LIBERTY’S EMPIRE: LIBERAL LINEAGES OF THE NATIONAL SECURITY STATE
Professor O’Gorman’s new book project, Liberty’s Empire: Liberal Lineages of the National Security State, examines the 19th- and 20th-century intellectual, ideological, and rhetorical roots of the National Security State. From 1946 to 1958, Presidents Truman and Eisenhower, in cooperation with Congress, signed a series of laws and executive orders that would create a permanent National Security State. It would make the United States a “superpower,” putting US military, economic, and diplomatic power at the center of global politics. As importantly, it also entailed a radical transformation in American governance and power. Liberty’s Empire examines what made this radical transformation possible and plausible. As such, it offers what other important histories of the National Security State do not: a genealogy—a study of lines of descent and development.

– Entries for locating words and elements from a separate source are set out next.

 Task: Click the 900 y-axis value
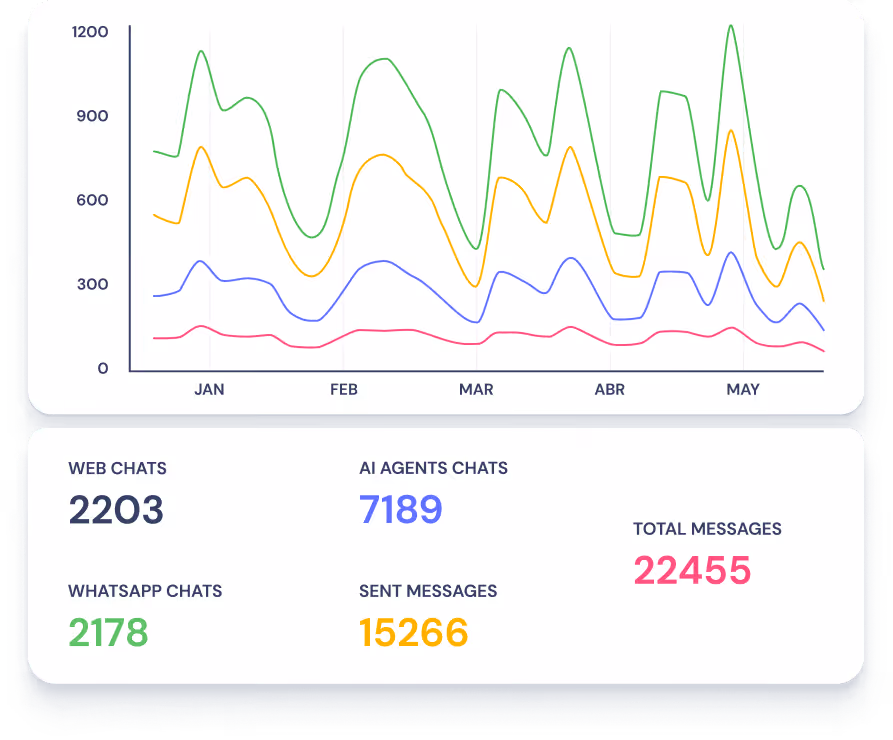[91, 116]
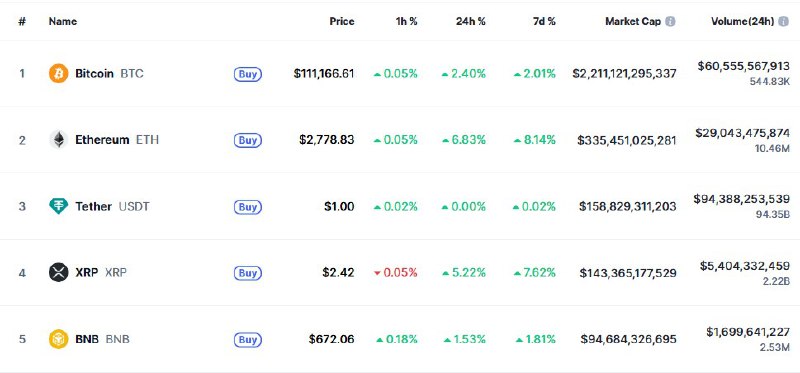Open the Volume(24h) info icon
Image resolution: width=800 pixels, height=373 pixels.
pyautogui.click(x=783, y=21)
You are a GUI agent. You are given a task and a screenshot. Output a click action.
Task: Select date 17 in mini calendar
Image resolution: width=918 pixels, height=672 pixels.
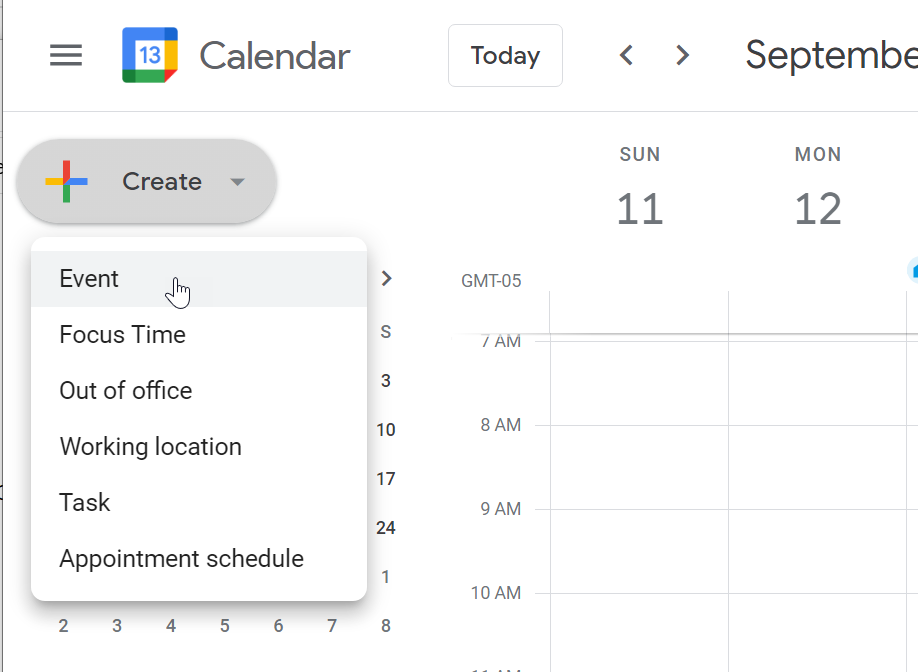pyautogui.click(x=386, y=479)
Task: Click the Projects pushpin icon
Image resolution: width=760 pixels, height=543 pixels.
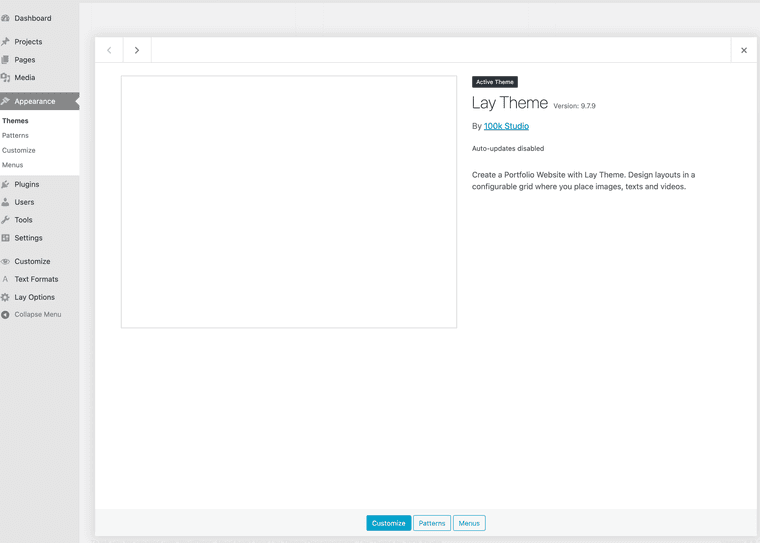Action: click(6, 42)
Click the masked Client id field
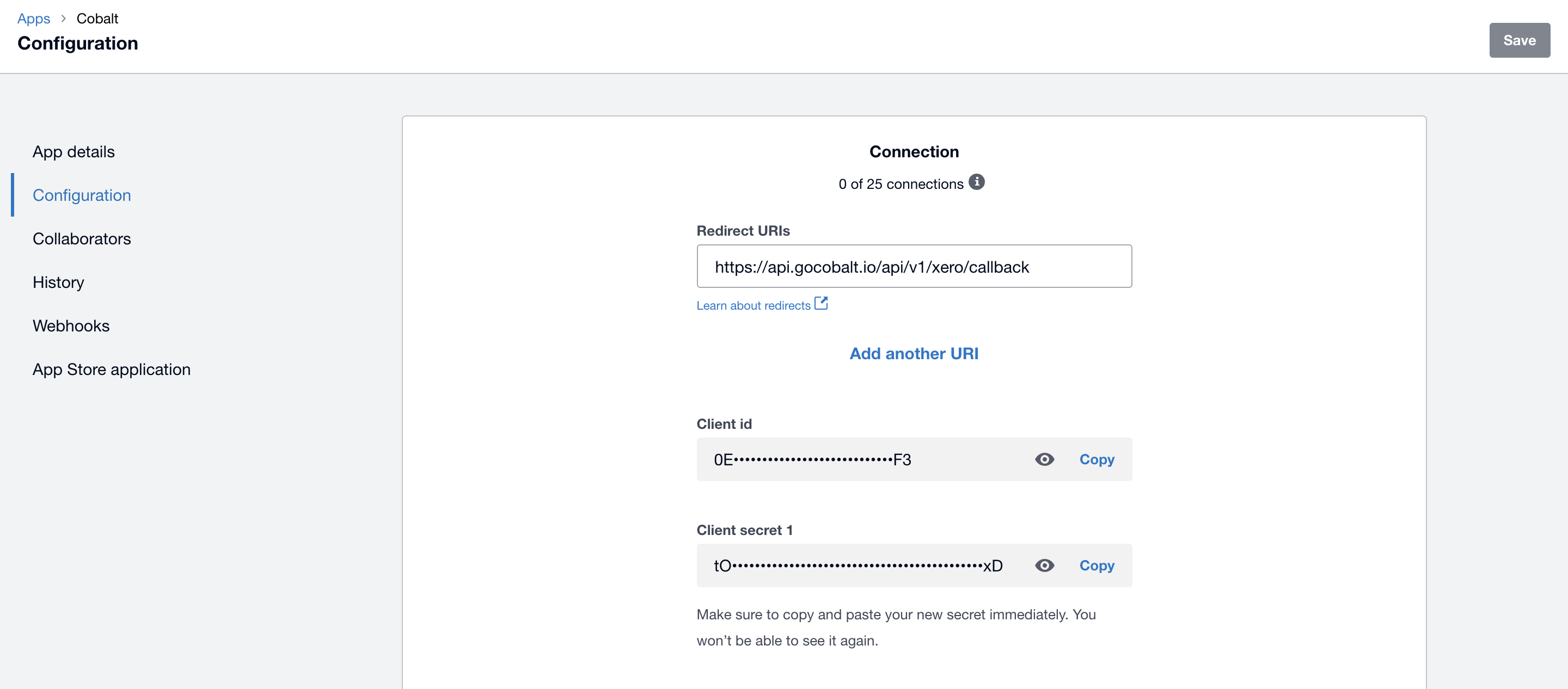Viewport: 1568px width, 689px height. pos(852,459)
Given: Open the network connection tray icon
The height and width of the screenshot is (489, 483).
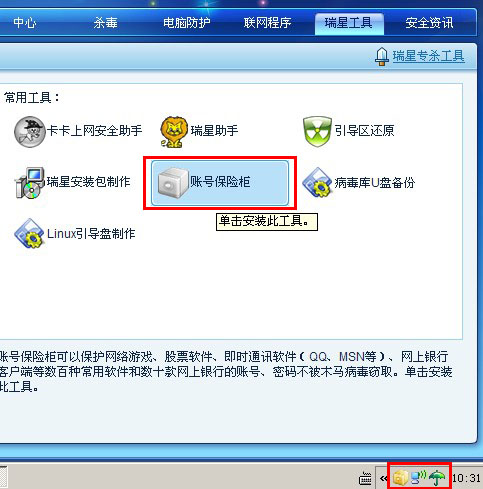Looking at the screenshot, I should [418, 477].
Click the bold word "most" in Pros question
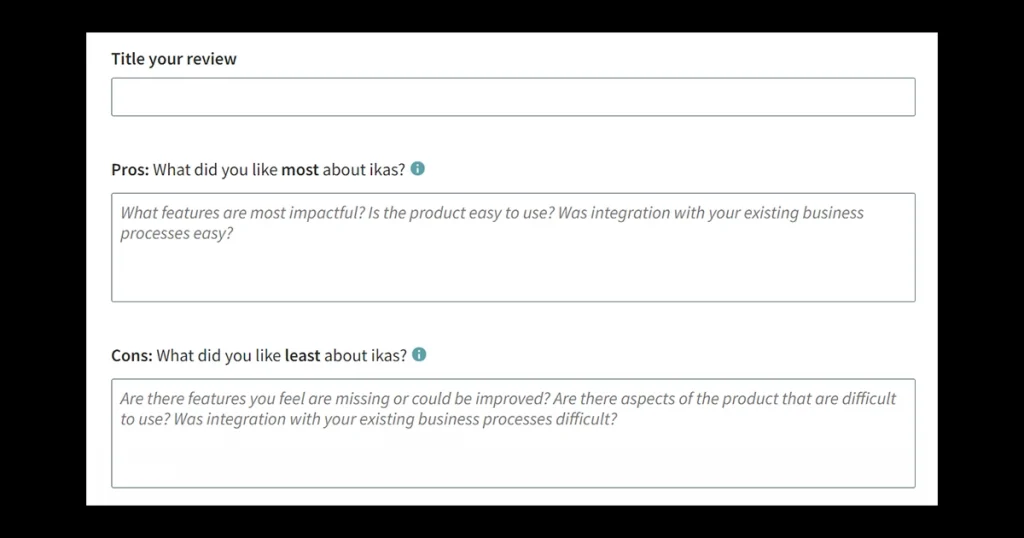1024x538 pixels. click(x=300, y=170)
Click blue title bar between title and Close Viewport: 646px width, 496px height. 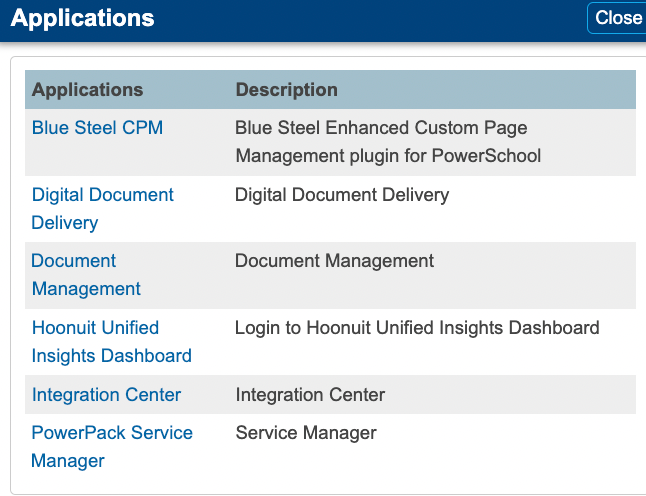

Important studies have examined postwar the legislative and executive debates and decisions that led to the National Security State. What no comprehensive history has yet done is examine the intellectual, ideological, and rhetorical lineages that informed and structured these postwar debates and decisions. This study therefore offers a new contribution to literature on the National Security State. To do so, it turns to the history of modern liberal thought, beginning in the middle of the 19th century and extending through the middle of the 20th century. Professor O’Gorman’s argument centers on a paradox: despite the illiberal character of the National Security State—it has been shrouded in secrecy, operated with relative unaccountability, even impunity, and is centered in forms of executive authority that are inimical to democratic governance—its intellectual, ideological, and rhetorical lineage is found in liberal thought as it was developed in the 19th and early- 20th centuries.